Jetons un œil à la réorganisation policière à Québec.
C’est un projet à plusieurs volets : d’abord, le remplacement de la centrale du parc Victoria par un édifice tout neuf, coin Laurentienne et Louis XIV, pour novembre 2023. Coût : 102 millions $.
Puis, la construction d’un nouveau poste de police (incluant la cour municipale) dans l’édifice F.X.-Drolet, dans le quartier Saint-Roch. Les travaux sont reportés à avril 2022. Le projet était passé de 21 à 22 millions… mais ce sera encore plus.
C’est que la Ville a été forcée de revoir les plans et devis pour tenir compte des exigences de décontamination du ministère de l’Environnement (excaver davantage de sols contaminés de l’ancienne fonderie, installation de membranes et de systèmes de ventilation…). Des mois de discussion viennent d’y passer.
Ce poste de quartier s’inscrit dans une vaste réorganisation du Service de police visant à mieux déployer le personnel sur le territoire pour répondre plus efficacement aux besoins pendant les périodes les plus chargées.
Une nouvelle configuration « mûrement réfléchie », nous disait le maire Labeaume.
On est donc à 102 + 22, donc 124 millions $, sans compter ce qui doit être ajouté au poste du quartier St-Roch, dans une interminable saga qui se poursuit : en 2016, on parlait de 40 millions $ pour le projet global.
On a mûrement réfléchi, mais trop vite…
Il y a notamment eu cette mauvaise communication entre le Service de police et celui de la gestion des immeubles qui a conduit à une évaluation erronée : des coûts estimés pour des « édifices à bureaux » et non pas pour des bâtiments de sécurité dont les critères sont plus exigeants et coûteux. On a donc sous-évalué le projet en parlant de 40 millions. C’était plutôt 72 millions. Une augmentation de… 80 %.
Le maire a admis qu’ils avaient des espoirs exagérés.
Certes.
Ils ont fait ça, dit-il, sans parler à la police et aux gens concernés.
Puis, le premier terrain visé (coin Pierre-Bertrand et des Rocailles) pour cette « configuration mûrement réfléchie » était trop petit. On s’est donc déplacé vers le secteur Louis XIV-Laurentienne.
Bien que « mûrement réfléchi », on a par la suite appris (octobre 2019) que la lenteur de la réponse du ministère de l’Environnement était en fait attribuable… à la Ville qui n’avait pas demandé de permis pour décontaminer.

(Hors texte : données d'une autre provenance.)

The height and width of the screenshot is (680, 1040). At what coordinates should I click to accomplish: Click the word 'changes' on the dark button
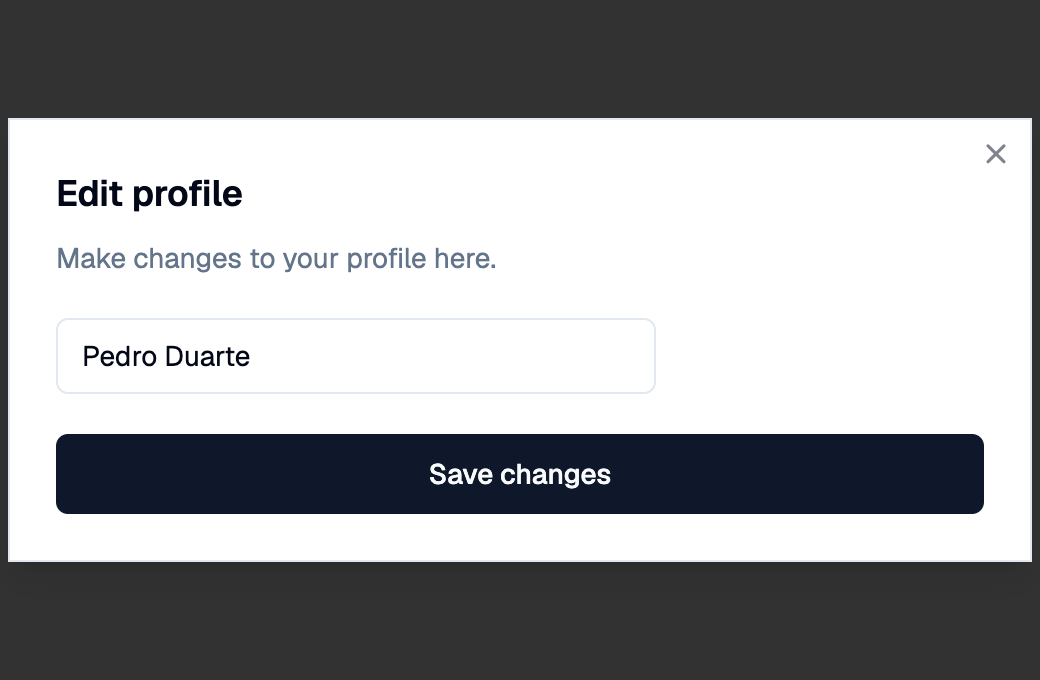(x=555, y=475)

Qui plus est, le dossier avait été fermé en janvier 2019, parce que la Ville s’est montrée incapable de fournir les documents exigés par le ministère. La demande datait de septembre 2017. C’est 15 mois plus tard, tout ça…
Pendant ce temps, on n’a pas pu fermer les postes de Charlesbourg et de la Haute-Saint-Charles (pour les utiliser désormais comme bureaux administratifs du Service de police). Ça viendra plus tard.
Alors?
Il est vrai que le ministère de l’Environnement donne parfois l’impression de mettre du bois (écolo) dans les roues des villes. Il donne aussi souvent l’impression de fonctionner à sa propre vitesse (plus lente) que ce que l’on souhaite. Mais ici, plutôt que de blâmer l’approche du ministère, j’aurais tendance à prêcher pour qu’on augmente son effectif : les dossiers se règleront plus vite s’il dispose du personnel nécessaire pour traiter les demandes. Surtout quand c’est pour dire oui (ou exiger de légères corrections) en bout de piste, on perd du temps pour rien.

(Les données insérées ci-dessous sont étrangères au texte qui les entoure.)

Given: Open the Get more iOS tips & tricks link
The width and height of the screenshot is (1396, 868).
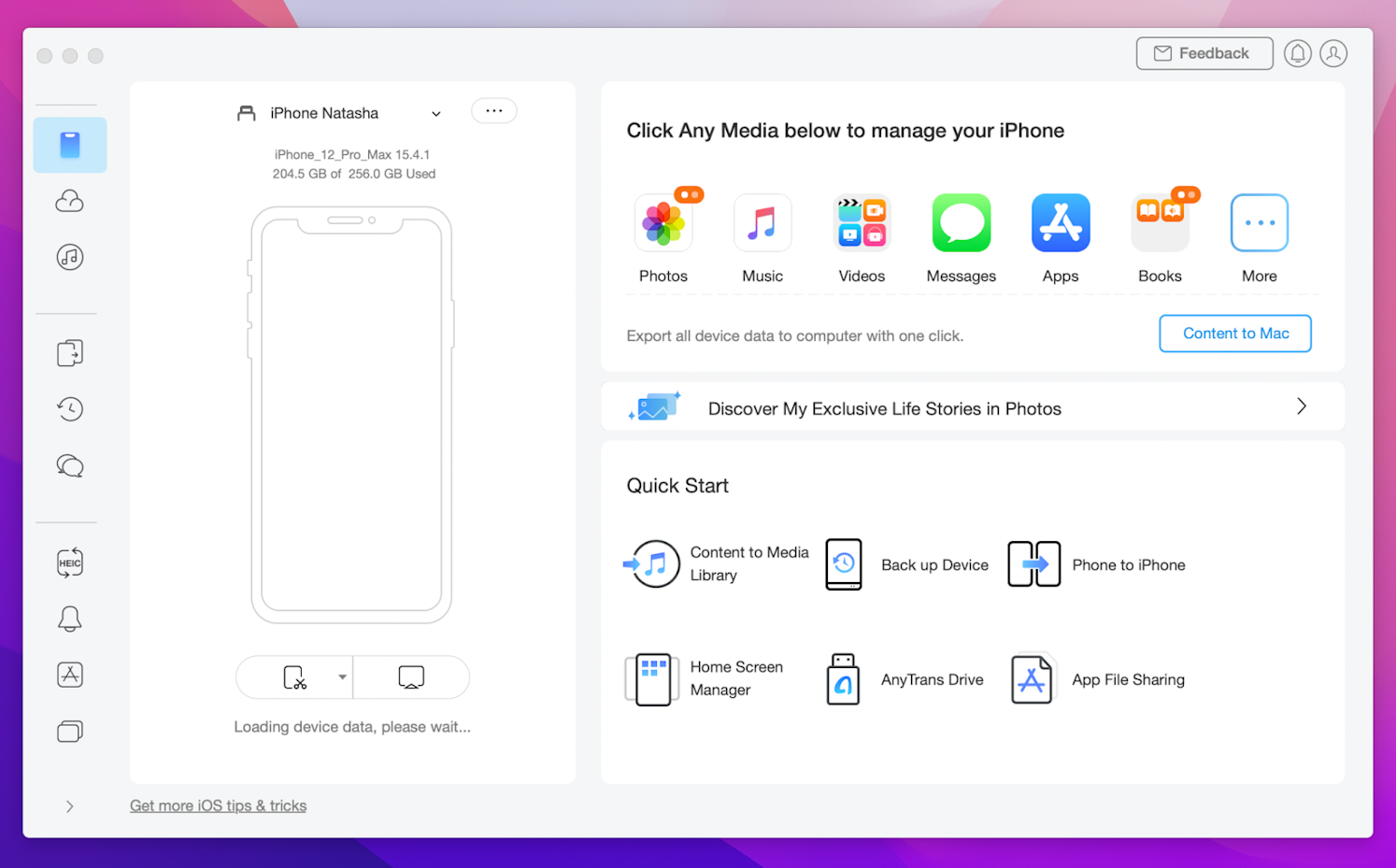Looking at the screenshot, I should 218,805.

En revanche, il faut se rendre à l’évidence : ici, c’est l’empressement de la Ville qui pose problème. On peut imaginer que le maire souhaite tellement pouvoir classer ce dossier dans la filière « réalisée » que la pression puisse être énorme. Gigantesque. Il faut aller vite, ne pas niaiser, ne pas « tataouiner »…
Alors, on fait ça entre nous, on se dit qu’on sait comment ça marche, alors on fonce… dans le mur.
Parce qu’un projet aussi gros, aussi important, avec un impact aussi concret sur la vie des gens (temps de réponse et efficacité de la couverture policière) mérite qu’on respire par le nez et qu’on fasse les choses dans l’ordre. Avec soin. Sans sauter d’étapes.
Un projet de la sorte mérite que ce soit « mûrement réfléchi ». Pour vrai.
Pas un truc fait à la va-vite.
Et souvent, quand ça dépasse, c’est parce qu’on s’est un peu dépêché. Parce qu’on a cédé à la pression politique. Parce qu’on s’est cru plus fin que les autres dont l’avis aurait dû compter. Alors, on s’est trompé.